You will find the Leigh procedure at their Customer Support page , "How to route inlaid through and half-blind dovetails".

In addition, I did a 3-part video series on doing inlaid dovetails, which you will find at my blog . It will make a LOT more sense if you view the series in order, starting with Parts 1 & 2, and then viewing The Finale.


----------



## Taigert (Nov 20, 2007)

Al,
I Watched your video, good job


----------



## douglas2cats (Mar 31, 2008)

Al
Your's look great. Most of them I've seen look too thick with the contrast wood and sort of gaudy.


----------



## Woodhacker (Mar 16, 2008)

Flomp, I'm currently taking pictures on my first actual project using hand cut double dovetails… which you found and referenced above at http://lumberjocks.com/topics/3301. I plan to do a blog on this project, but haven't started writing it up yet. Technically I guess these aren't really double double…just double.
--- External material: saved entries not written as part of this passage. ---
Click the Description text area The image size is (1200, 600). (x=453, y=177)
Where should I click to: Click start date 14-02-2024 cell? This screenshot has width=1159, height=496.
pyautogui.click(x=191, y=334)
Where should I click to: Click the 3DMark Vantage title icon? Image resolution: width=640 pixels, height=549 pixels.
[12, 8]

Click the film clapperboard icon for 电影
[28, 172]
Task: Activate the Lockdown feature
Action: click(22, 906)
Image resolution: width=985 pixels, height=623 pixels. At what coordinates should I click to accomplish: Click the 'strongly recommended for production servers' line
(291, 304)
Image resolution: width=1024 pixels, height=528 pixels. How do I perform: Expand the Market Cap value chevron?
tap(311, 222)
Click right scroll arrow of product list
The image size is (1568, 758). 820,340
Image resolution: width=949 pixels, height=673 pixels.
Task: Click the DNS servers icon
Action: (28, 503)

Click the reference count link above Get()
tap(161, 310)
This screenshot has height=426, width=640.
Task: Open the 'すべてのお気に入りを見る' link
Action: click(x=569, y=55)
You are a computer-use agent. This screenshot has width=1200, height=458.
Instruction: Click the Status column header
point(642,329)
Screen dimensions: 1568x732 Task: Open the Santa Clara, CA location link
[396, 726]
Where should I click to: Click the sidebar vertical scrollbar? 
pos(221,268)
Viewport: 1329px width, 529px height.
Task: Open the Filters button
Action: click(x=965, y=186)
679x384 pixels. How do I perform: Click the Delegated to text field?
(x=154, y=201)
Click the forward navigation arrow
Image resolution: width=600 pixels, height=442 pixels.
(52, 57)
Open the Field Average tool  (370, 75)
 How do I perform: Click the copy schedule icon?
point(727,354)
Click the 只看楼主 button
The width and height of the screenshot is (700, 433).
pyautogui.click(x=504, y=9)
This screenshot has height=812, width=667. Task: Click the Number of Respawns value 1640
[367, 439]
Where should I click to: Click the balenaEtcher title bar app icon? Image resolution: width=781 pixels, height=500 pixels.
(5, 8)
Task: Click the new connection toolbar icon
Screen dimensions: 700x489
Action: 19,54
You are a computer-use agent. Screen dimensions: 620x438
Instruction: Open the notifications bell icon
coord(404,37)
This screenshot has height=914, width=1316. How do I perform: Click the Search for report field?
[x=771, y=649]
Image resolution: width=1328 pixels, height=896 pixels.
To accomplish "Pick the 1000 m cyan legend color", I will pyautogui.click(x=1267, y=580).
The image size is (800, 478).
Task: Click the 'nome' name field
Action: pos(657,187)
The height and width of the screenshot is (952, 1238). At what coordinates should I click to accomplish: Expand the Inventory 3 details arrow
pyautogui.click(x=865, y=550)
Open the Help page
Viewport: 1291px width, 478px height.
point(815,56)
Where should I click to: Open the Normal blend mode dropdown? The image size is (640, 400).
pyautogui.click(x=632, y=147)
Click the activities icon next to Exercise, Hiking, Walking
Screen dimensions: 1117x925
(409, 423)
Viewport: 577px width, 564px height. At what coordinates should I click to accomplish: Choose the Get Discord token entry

Perhaps the pictures below will give the idea though…One of the keys to this joint is cutting a rabbet joint on all four sides of the box as you can see in the first picture. The depth of the rabbet equals the width of the "inlay".

I actually agree with Doug, but since this is my first attempt, I didn't want to go to thin with the "inlay" portion….doing this by hand makes consistency in the angles of the dovetail and double dovetail very important.


















This is as far as I've gotten so far, but as I mentioned above I'm planning on a more detailed blog with explanation, but hopefully these pictures will help. In the meantime let me know if you'd like to discuss it further.

(By the way, Al your boxes look incredible!)


----------



## AlNavas (Oct 16, 2007)

*Ed, Doug, and Martin (Woodhacker):*

Thanks! I love making boxes with inlaid dovetails - and challenge myself to make the inlay as thin as I possibly can.

*Woodhacker:*
I cannot even cut regular dovetails by hand - as a result, I truly admire your work in doing the inlaid variety by hand too!!! THAT is terrific.


----------



## flomp (May 31, 2008)

thank you al i looked on the link you gave and the inlaid half-blind dovetail joint was incredibly good.

woodhacker this is exactly what i wanted a step by step guide of how to hand make the double dovetails thank you very much and i will follow your blog.


----------



## flomp (May 31, 2008)

one question wodhacker what woods did you use in your pics above?


----------



## Woodhacker (Mar 16, 2008)

Flomp, the woods used in this box are:

Front/Back (the horizontal longer and darker pieces in the first picture above) honduras rosewood.
First inlay dovetails are birdseye maple, although it's rather pointless to use birdseye for what ends up being an inlay "strip"...(it's what I had handy at the time) These pieces are of course "sacrificial".
The sides are carribean rosewood. I've used this wood on a few projects and really love working with it…it's hard, close grained, and colorful and finishes welll.

Note about the honduras rosewood…I'd not used it before…it is extremely hard and brittle…reminds me a little of gaboon ebony in terms of brittleness. Chopping out the waste from the pins in it was very laborious. I was resharpening and rehoning my chisels every 5 or 6 blows. Frustrating, but finally finished it…I think my chisels have too shallow of a grind angle for this type of wood. It made the maple (which was fairly hard) feel like poplar in comparison. I think it's going to be beautiful once this wood is finished, but on the next box, I'll probably pick a hardwood that's a little easier to work using hand tools.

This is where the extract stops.